Task prompt
Copy out the listing below word for word, from the line with "You are a GUI" to the line with "pos(184,485)", both included. Leave out the pictures.

======

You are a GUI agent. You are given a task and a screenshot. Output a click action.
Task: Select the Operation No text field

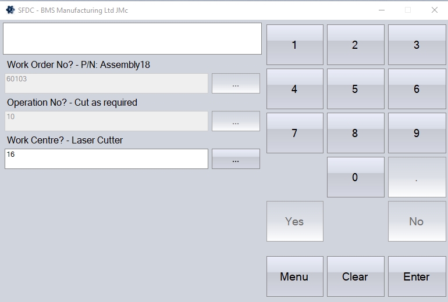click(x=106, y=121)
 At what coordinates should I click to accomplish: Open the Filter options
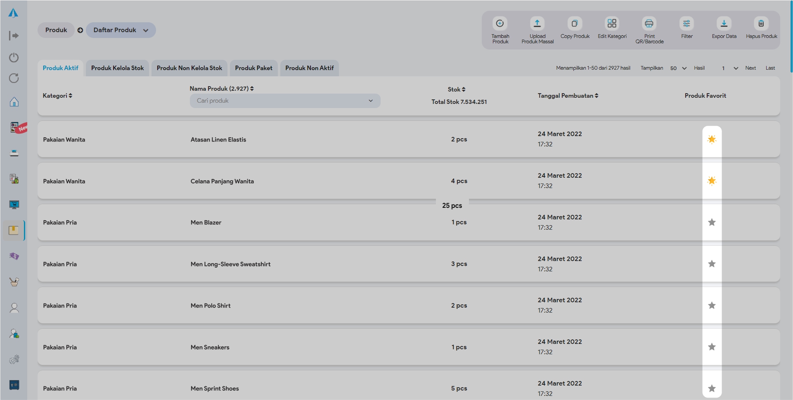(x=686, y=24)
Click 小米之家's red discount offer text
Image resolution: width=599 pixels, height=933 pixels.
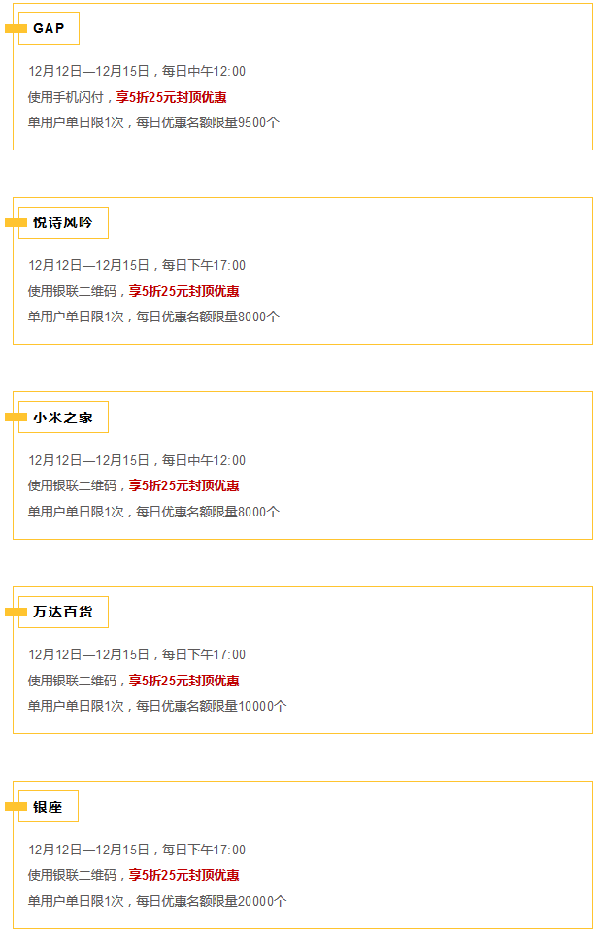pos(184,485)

======

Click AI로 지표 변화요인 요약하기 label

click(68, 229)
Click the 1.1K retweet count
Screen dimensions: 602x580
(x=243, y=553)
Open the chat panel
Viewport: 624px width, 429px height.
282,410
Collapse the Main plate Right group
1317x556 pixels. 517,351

======

Problem solution
You are a GUI agent. You are given a task and a screenshot. Output a click action.
Task: Select the Operation No text field

click(x=106, y=121)
 At what coordinates should I click to accomplish: Open the Filter options
(x=686, y=24)
Click 小米之家's red discount offer text
Image resolution: width=599 pixels, height=933 pixels.
pos(184,485)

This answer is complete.